Contact for Reagent and Resource Sharing

Further information and requests for resources and reagents should be directed to and will be fulfilled by the Lead Contact, Elaine Dzierzak (elaine.dzierzak@ed.ac.uk).

Experimental Model and Subject Details

All mice were housed and bred in animal facilities at the University of Edinburgh, in compliance with the Home Office regulations. All procedures with animals were conducted by a Home Office UK Project License (PPL 70/8076) and approved by the University of Edinburgh Ethical Review Committee.

Method Details

Mouse and embryo generation

Wild type C57BL/6 from animal facility of the University of Edinburgh, MacGreen (B6.Cg-Tg(Csf1r-EGFP)1Hume/J) (Sasmono et al., 2003), Cx3cr1-GFP (B6.129P2(Cg)-Cx3cr1^tm1Litt/J )(Jung et al., 2000) and Ly6aGFP (B6.Cg-Tg(Ly6a-EGFP)G5Dzk/J) (de Bruijn et al., 2002) mice were used for timed mating. Embryos were generated from MacGreen (mixed background backcrossed six times into C57BL/6HsdJOla) and Ly6aGFP (C57BL/6HsdJOla background) males (two to eight months old) crossed with wild type female mice (two to six months old) and Cx3cr1^gfp/wt males (two to eight months old, mixed background backcrossed five times into C57BL/6HsdJOla) crossed with Cx3cr1^gfp/wt females (two to six months old).
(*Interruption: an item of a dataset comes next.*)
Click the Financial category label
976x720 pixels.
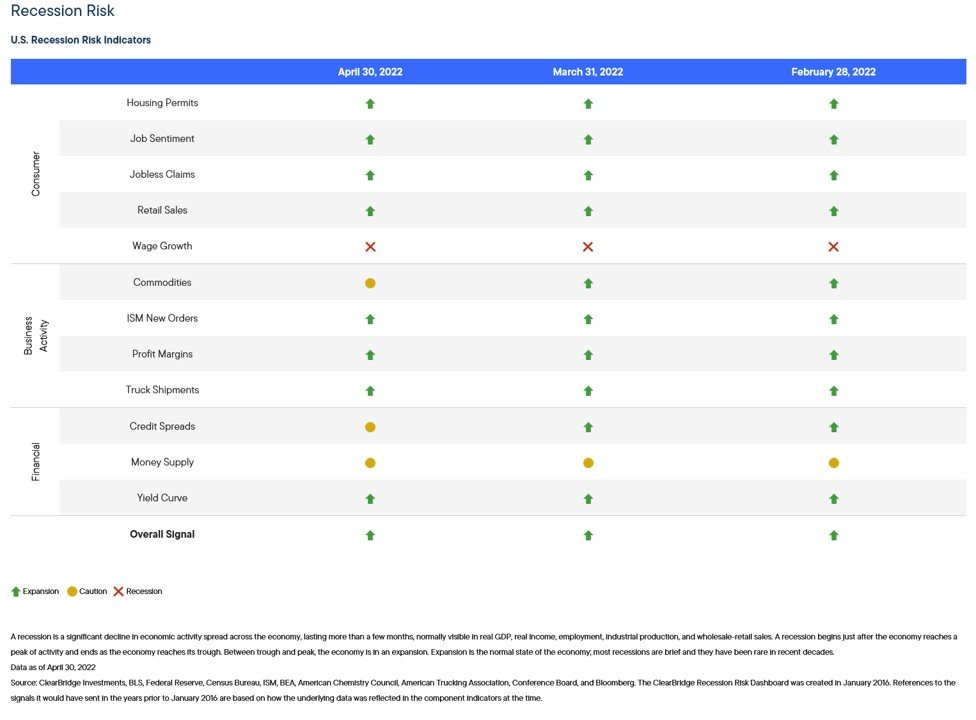(36, 462)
Accurate embryo staging was done by somite pair counts. Ly5.1 mice (B6.SJL-Ptprc^aPepc^b/BoyCrl, two to four months old) were used as recipients of transplantation experiments.

Mass cytometry (CyTOF)

Mass cytometry antibodies were either labeled in-house by using antibody-labeling kits (Fluidigm, California, USA) or purchased (Fluidigm). Antibodies were individually titrated and optimized prior to use. Six palladium metal isotopes were used for live cell barcoding of samples with CD45 (Mei et al., 2015), while keeping CD45-89Y as a common channel to clearly identify cells expressing varying degrees of CD45. Briefly, individual samples from YS, AGM and adult C57BL/6 mouse spleens were incubated with respective CD45-Pd + antibodies in PBS for 30min at room temperature, washed twice with FACS buffer (PBS supplemented with 0.5% BSA), and then pooled into one sample. This was followed by incubation of samples with the cocktail of primary panel antibodies (SuppTable1 and KRT) for 20 min at room temperature and washing with FACS buffer. After washing, samples were incubated with intercalating solution (Iridium in MaxPar Fix/Perm buffer (both Fluidigm)) overnight at 4^o C. Prior to acquisition, the samples were washed twice with MilliQ water. Barcoded composite samples were acquired on a Helios mass cytometer (Fluidigm). Quality control and tuning processes on the Helios were performed on a daily basis before acquisition. Data from different days and across acquisition time was normalized by adding five-element beads to the sample immediately before acquisition and using the MATLAB-based normalization software (Version 2013b) (Finck et al., 2013).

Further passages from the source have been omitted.